平成17年に医療法施行規則が改正され、「滅菌手洗い」が「清潔な手洗い」という文言に改められました。この改正で、手洗いにおける水道水の使用が認められるようになりました。


手洗いに使用する水は、外国では水道水を用いるのが一般的です。しかし、我が国では医療法施行規則で滅菌水使用が明記されていたため、滅菌水を使用せざるを得ませんでした。


では、実際にどちらの方がより安全なのでしょうか? 私の感覚では、水道水は塩素を含んでいるため、滅菌水よりも微生物汚染を回避できる可能性が高いです。


私の家には井戸があり、トイレや庭の散水は井戸水を使用しています。

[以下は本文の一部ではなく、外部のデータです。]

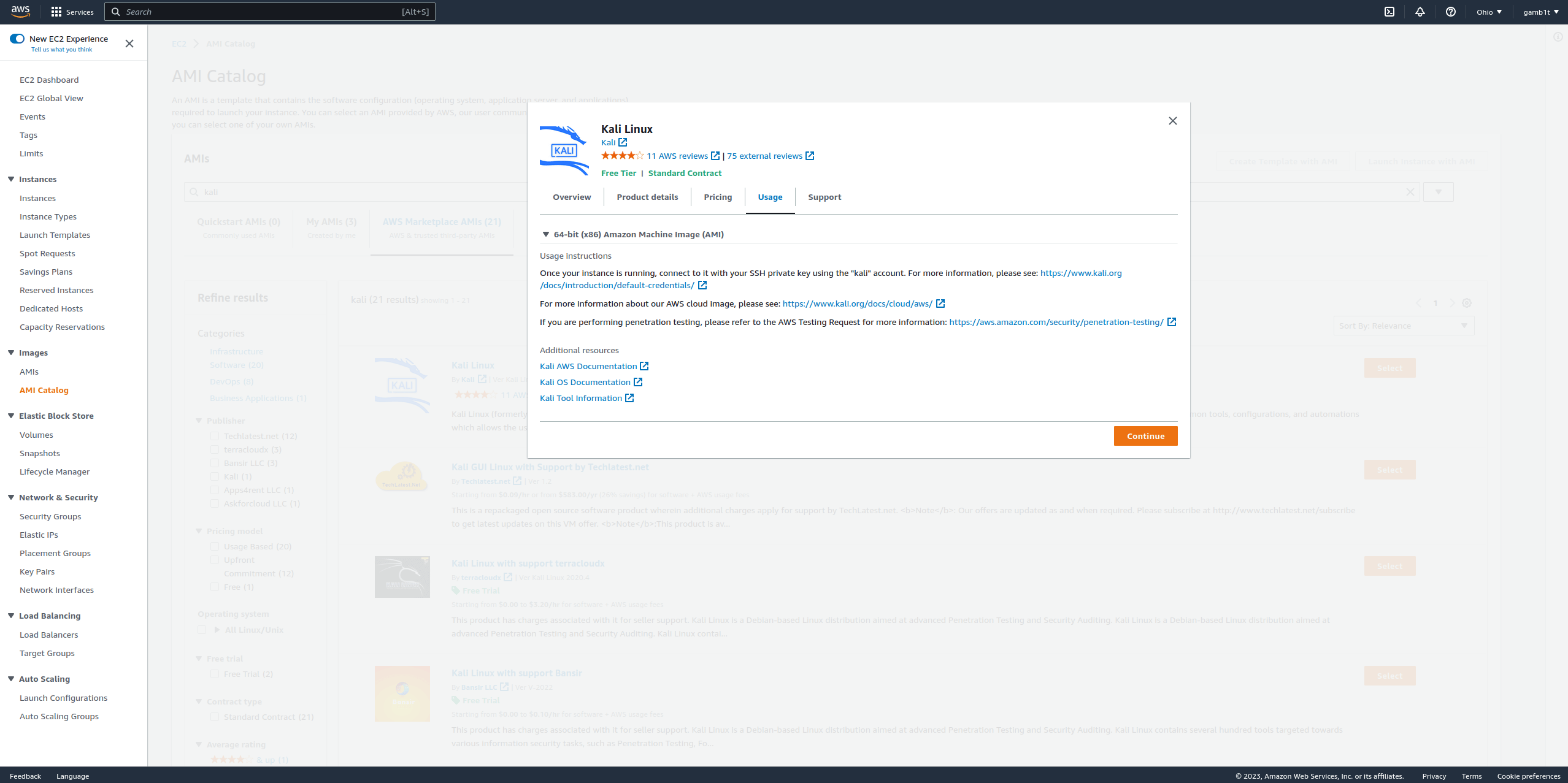
Task: Switch to the Pricing tab
Action: pyautogui.click(x=718, y=197)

昔ながらのポンプ式井戸で、塩素を付加する装置は付けていません。


そして、夏場になると井戸水が結構臭うんです。。。当初は洗濯も井戸水を使用していましたが、あまりに臭うため水道水に変更しました。


この点、微量の塩素が含まれる水道水は、ほとんど臭うことがありません。ほぼ同じ部位に配管があるのですが、その圧倒的な清潔度の違いに、塩素の偉大さを感じました。

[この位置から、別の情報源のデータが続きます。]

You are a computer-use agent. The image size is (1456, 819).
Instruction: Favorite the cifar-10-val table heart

この経験から、手術室の手洗い水も、滅菌水よりも水道水の方が望ましいと感じるようになりました。たしかに滅菌した瞬間は清潔でしょうが、配管が清潔か否かは怪しいものです。


まだまだ滅菌水使用の施設が多いと思います。「滅菌水」というネーミングにだまされることなく、きちんとした設備管理の実施が重要だと思いました。